= Dardan Gashi =

Kosovan politician

Dardan Gashi is a Kosovar politician and author and was Deputy Prime Minister of Kosovo / Minister of the Ministry of Diaspora and Strategic Investments in the cabinet of Ramush Haradinaj from September 2017 to February 2020.

==Biography==
Born in Kosovo, Gashi moved to Austria where he studied Communication Sciences and Political Sciences in the University of Vienna. After completing his degree, he went on to begin his career as an election supervisor with the Organization for Security and Co-operation in Europe (OSCE) Mission in Bosnia and Herzegovina. In 1997, he became the Election Officer, Head of Field Office in Brcko Federation. Later that year, he moved to Croatia, in the capacity of Human Rights Monitor, and spent the next year in various posts as part of OSCE missions in the Balkans.

During the Kosovo War, Gashi worked with the Kosovo Verification Mission as a Public Information Liaison Officer, OSCE Secretariat in Vienna. After the war, he resumed his work with OSCE, and contributed to plans for institution-building, media policy and elections and registration. From 2011 until 2014, he was Minister for Environment and Planning.

In 2000, he contributed to the International Crisis Group, United Nations Criminal Tribunal for the Former Yugoslavia (ICTY), European Stability Initiative, etc.

From 2005 to 2008, Gashi worked at the office of the Deputy Prime Minister/Ministry of Local Government Administration in Kosovo. Initially, he chaired the working group on decentralization, and participated as a senior adviser at all meetings during the Vienna Negotiations. Meanwhile, Gashi also chaired the WG on Return within the Direct Dialogue process with Belgrade.

In June 2010, Gashi became Deputy Minister of European Integration. He held this position until January 2011, when he was proposed to become the Minister of Environment, following the national elections of 2010.
From 2011 until 2014, he was Minister for Environment and Spatial Planning.

During Dardan Gashi’s mandate, the Ministry of Environment and Spatial Planning has managed to approximate the legislation of the Republic of Kosovo with the European Union. Regarding the air pollution, MESP has forced large corporations, also known as the largest polluters (Kosovo Energy Corporation, Ferronikel, Sharrcem, etc.) to install filters to prevent further air pollution.

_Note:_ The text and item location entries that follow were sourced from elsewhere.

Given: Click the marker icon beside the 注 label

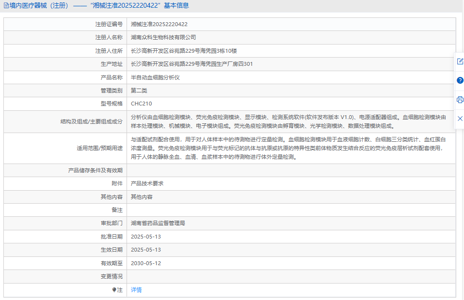Looking at the screenshot, I should pyautogui.click(x=114, y=290).
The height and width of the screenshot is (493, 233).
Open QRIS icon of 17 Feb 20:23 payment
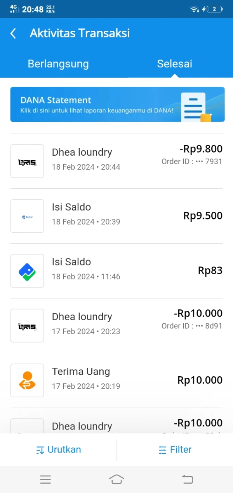(x=27, y=326)
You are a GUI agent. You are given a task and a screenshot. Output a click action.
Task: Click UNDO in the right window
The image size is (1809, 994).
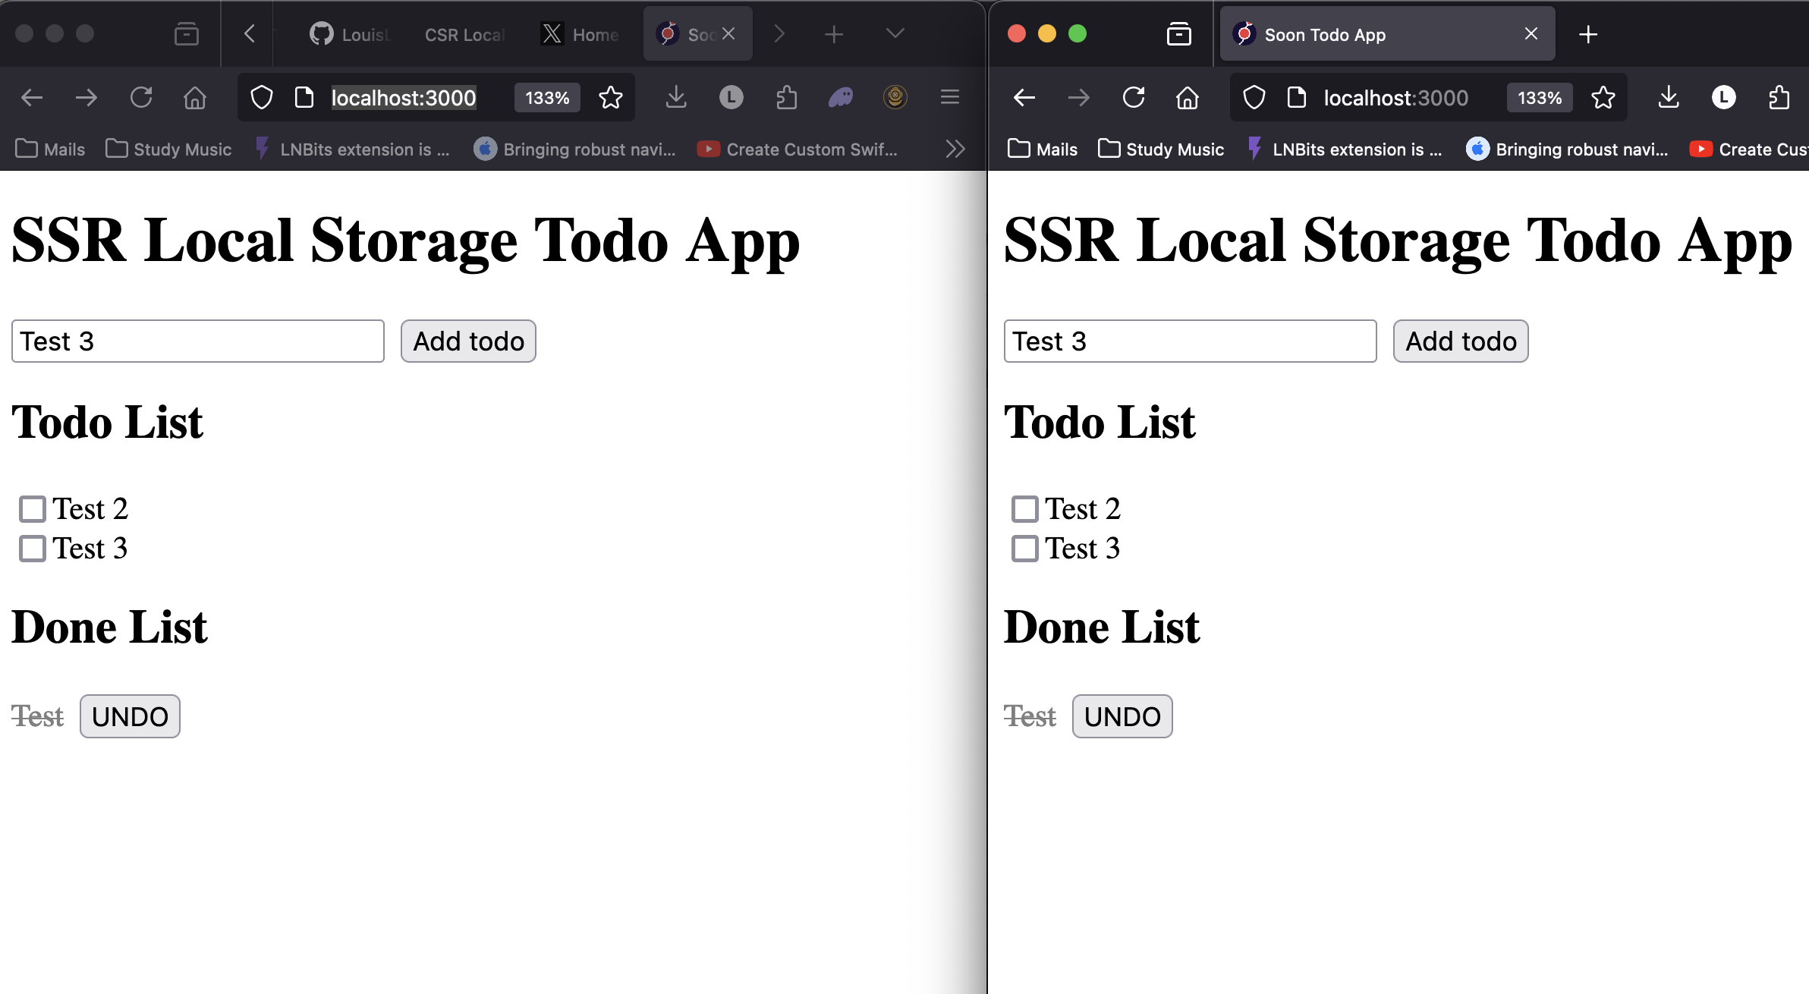coord(1122,716)
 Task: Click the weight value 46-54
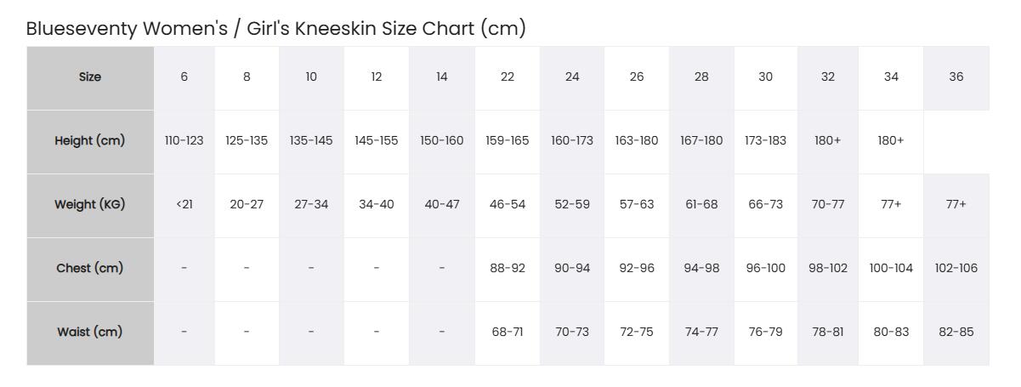click(x=508, y=205)
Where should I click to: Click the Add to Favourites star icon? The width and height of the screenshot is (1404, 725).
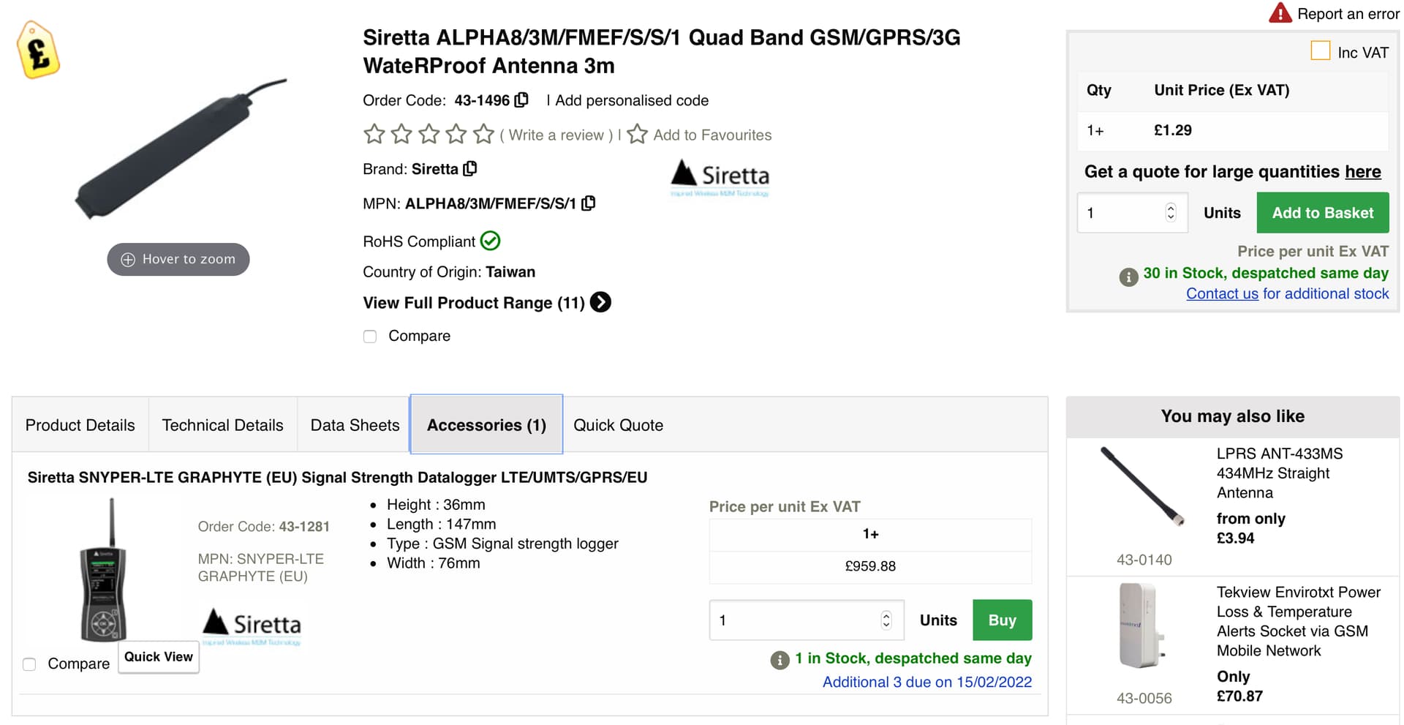tap(637, 134)
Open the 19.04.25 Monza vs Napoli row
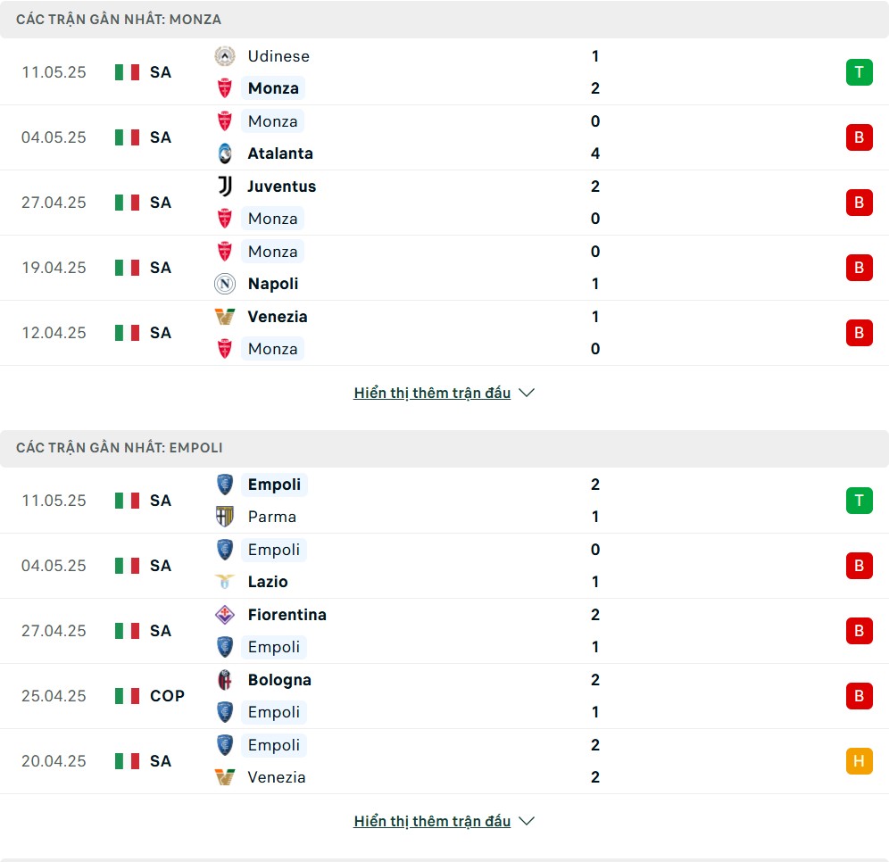Image resolution: width=889 pixels, height=862 pixels. click(x=445, y=268)
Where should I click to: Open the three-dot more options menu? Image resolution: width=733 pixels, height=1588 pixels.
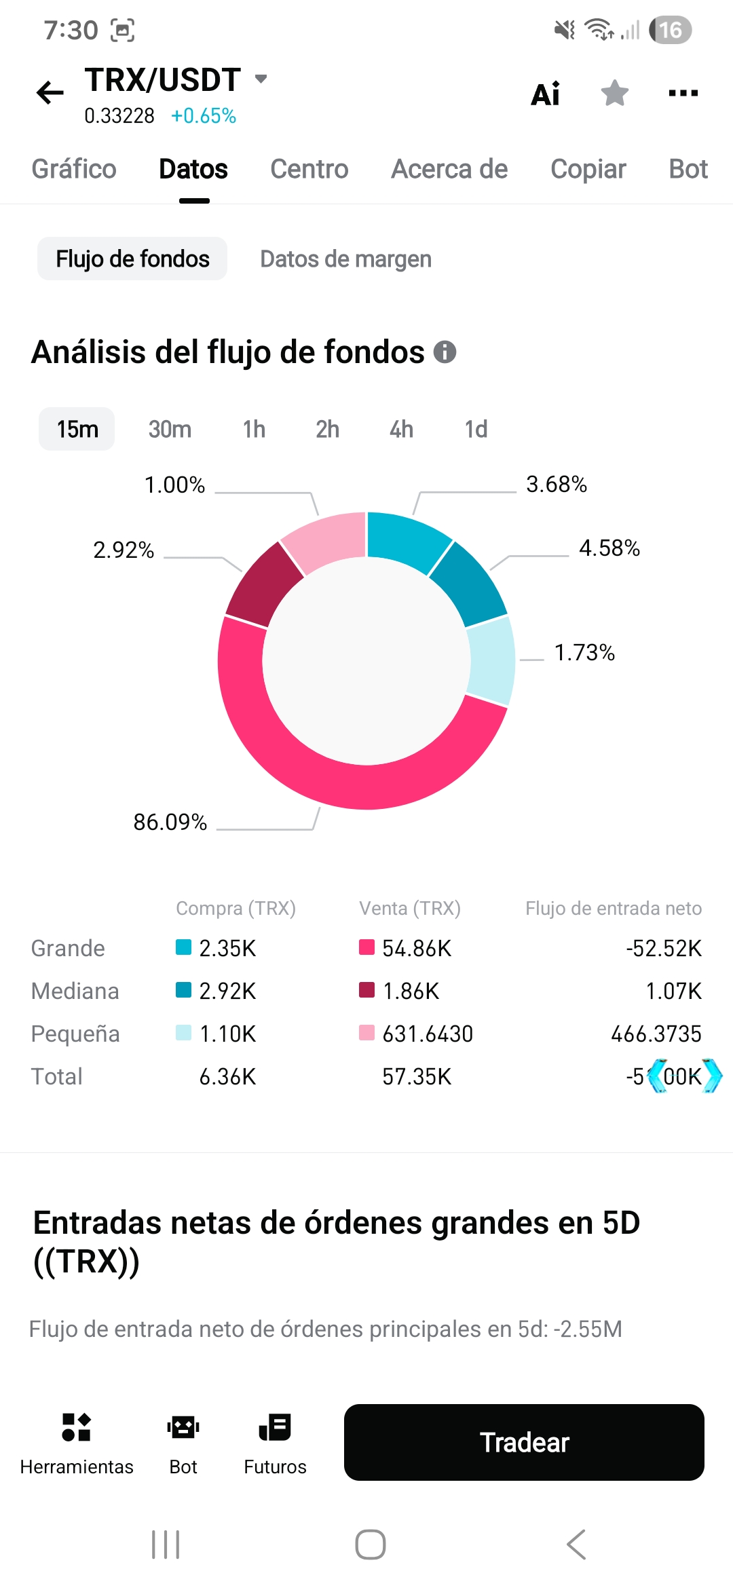683,93

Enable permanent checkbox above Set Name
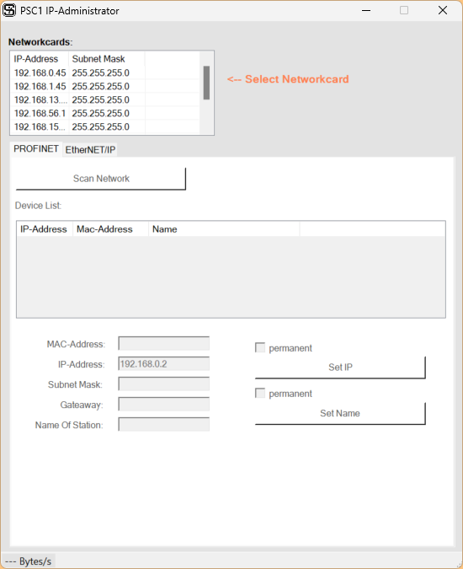click(x=260, y=393)
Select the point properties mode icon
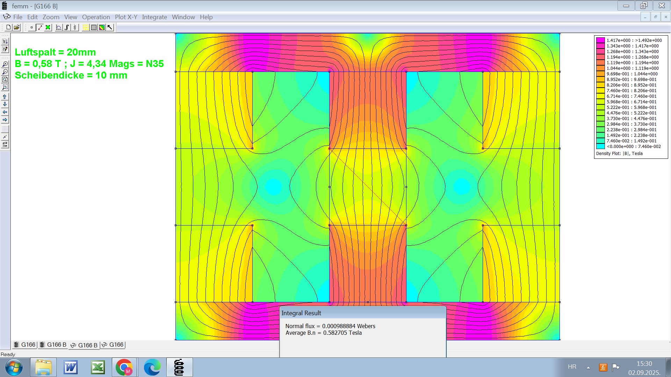 click(x=31, y=27)
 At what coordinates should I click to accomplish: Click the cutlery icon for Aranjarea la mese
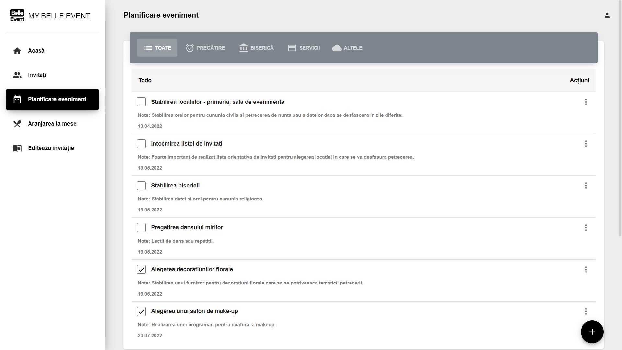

In November, 2011, at the request of the Minister Gashi, the Kosovo Government stopped the illegal sand and gravel exploitation in the rivers basins of Kosovo. This decision was applauded by citizens and NGOs as one of the best decisions necessary for the protection of environment. Since then, the illegal exploitation of inert materials has stalled, resulting in investments by MESP and municipalities for the reconstruction of river banks.

In the field of spatial planning, Minister Gashi, in collaboration with USAID, was committed to reforming the Law on Construction. After reforming the application process for a construction permit, Kosovo’s ranking in Doing Business Report has increased from 177 to 144, in 2012.

In addition to politics, Dardan Gashi is co-author of several books in German, including "Im Dienst des Diktators", then "Albanien: archaisch, orientalisch, europaeisch" and "Durch das Land der Hirten und Helden."

During the 1990s, Dardan Gashi worked as a journalist for "Zëri", then in the media known as "BBC", "DW", "Der Standard" and "APA", as well as Tribuna and KlanK.

In addition to politics, Gashi wrote/co-authored several books, including Im Dienst des Diktators, Albanien: archaisch, orientalisch, europaeisch, Durch das Land der Hirten und Helden, etc.